1. Let \(A\) denote the alphabet \(\{a, b, c, d, e\}\). Let \(i\) be a nonnegative integer. Denote by \(\mathfrak{C}_i\) the following associative calculus in the alphabet \(A\):

\[ \begin{gathered} ac \leftrightarrow ca,\qquad ad \leftrightarrow da,\\ bc \leftrightarrow cb,\qquad bd \leftrightarrow db,\\ ce \leftrightarrow eca,\qquad de \leftrightarrow edb,\\ cd^i ca \leftrightarrow cd^i cae. \end{gathered} \]

By \(\mathfrak{E}_i\) we denote the associative calculus in the alphabet \(A\) with defining system

\[ \begin{gathered} ac \leftrightarrow ca,\qquad ad \leftrightarrow da,\\ bc \leftrightarrow cb,\qquad bd \leftrightarrow db,\\ ce \leftrightarrow eca,\qquad de \leftrightarrow edb,\\ cd^i ca \leftrightarrow cd^i ce. \end{gathered} \]

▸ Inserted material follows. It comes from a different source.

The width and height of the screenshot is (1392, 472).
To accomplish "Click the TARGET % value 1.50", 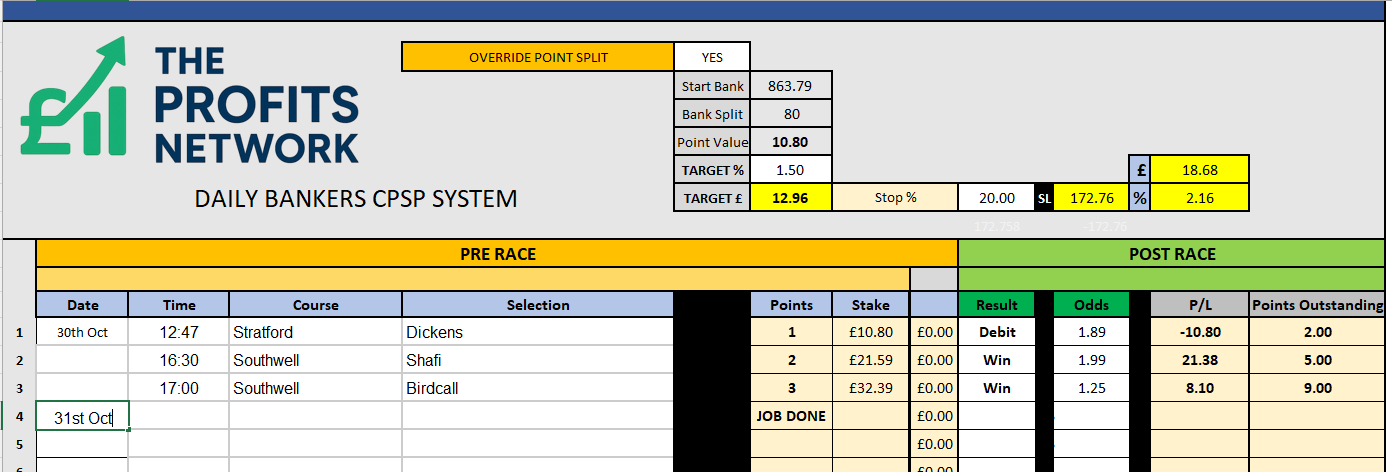I will 790,170.
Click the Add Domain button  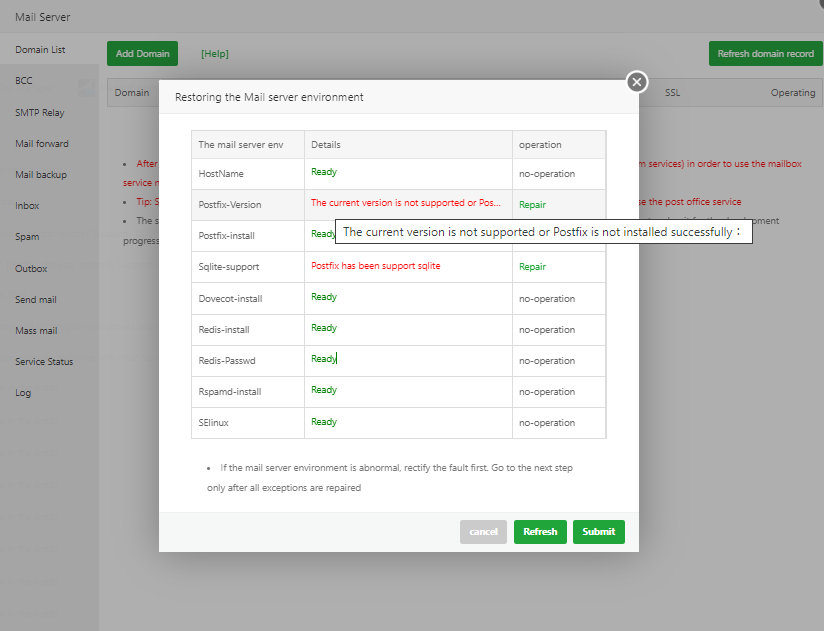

G. S. Tseitin, in paper \((^3)\), proved that, whatever the nonnegative integer \(i\), for the calculus \(\mathfrak{C}_i\) the equivalence problem for some fixed word is undecidable. In an analogous way one can prove that, whatever the nonnegative integer \(i\), for the calculus \(\mathfrak{E}_i\) the equivalence problem for some fixed word is undecidable.

1. Denote by \(B\) the alphabet \(\{\alpha,\sigma\}\), and by \(\varphi\) the following normal algorithm in the alphabet \(A \cup B\):

\[ \begin{aligned} a &\to \alpha\alpha\sigma\alpha,\\ b &\to \alpha\sigma\alpha\alpha,\\ c &\to \alpha\sigma,\\ d &\to \sigma\sigma,\\ e &\to \alpha\alpha\alpha. \end{aligned} \]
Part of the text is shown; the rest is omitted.